Fig. 2 (a) Schematic representation of a LF-HYGOFET device, in which a nitrocellulose paper with a sample pad and an absorbing pad is assembled on the transistor. The sensing experiment consists in introducing biotin solutions in PBS, followed by an incubation period of 15 minutes, a rinsing step with PBS and, finally, the recording of the device transfer characteristics. In this process, the complex avidin–biotin is formed within the hydrogel, altering the device electrical characteristics. (b) HYGOFET scheme illustrating the gate potential drop at the hydrogel/gate and hydrogel/OSC interfaces. Only the biorecognition events occurring at these interfaces are responsible for the observed changes in the electrical double-layer capacitances (dotted orange line).
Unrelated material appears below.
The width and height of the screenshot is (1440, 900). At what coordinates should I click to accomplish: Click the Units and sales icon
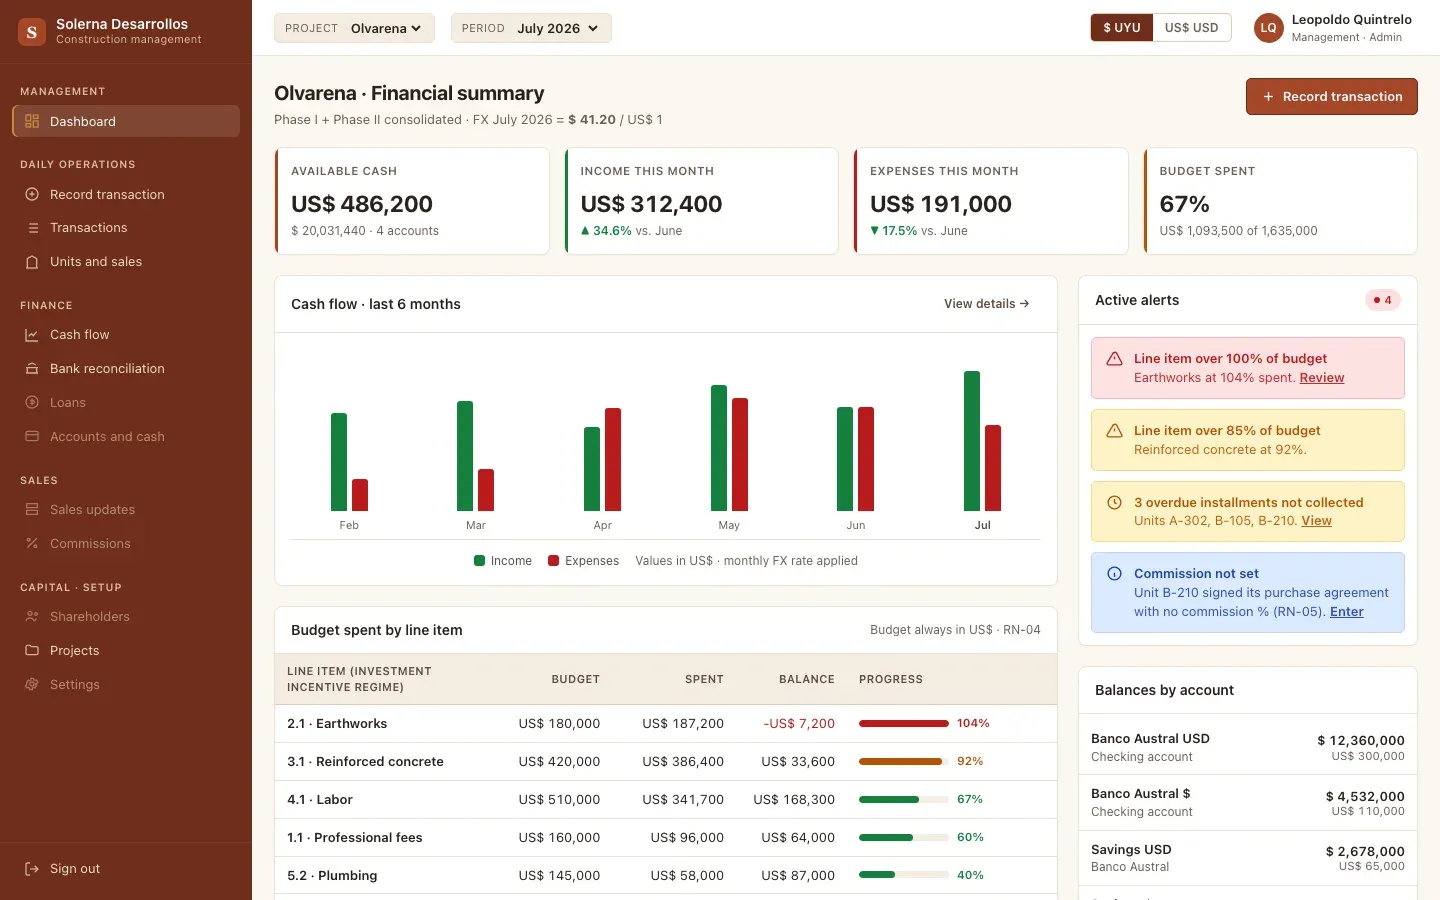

Fig. 3a shows the transfer characteristics obtained upon the exposure of the LF-HYGOFET to each biotin concentration. It can be observed that source–drain current (I_DS) decreases while increasing biotin concentration. Electrical variations resulting from the bio-recognition process were assessed by calculating the change in current intensity (ΔI = I_DS − I_DS,0) at a source–gate voltage (V_GS) −0.4 V, where I_DS represents the source–drain current measured at a given antigen concentration, and I_DS,0 corresponds to the value prior to biotin exposure. Calibration curves, obtained by plotting the normalized ΔI against biotin concentration, are presented in Fig. 3b. A lineal response is observed in the concentration range from 10⁻¹⁵ to 10⁻¹¹ M. In this region, the data could be fitted giving a slope of 0.05 ± 0.01 M⁻¹ (r² = 0.997) corresponding to the device sensitivity. Further, a low limit of detection (LOD) of 5.1 fM was extracted (see Experimental section).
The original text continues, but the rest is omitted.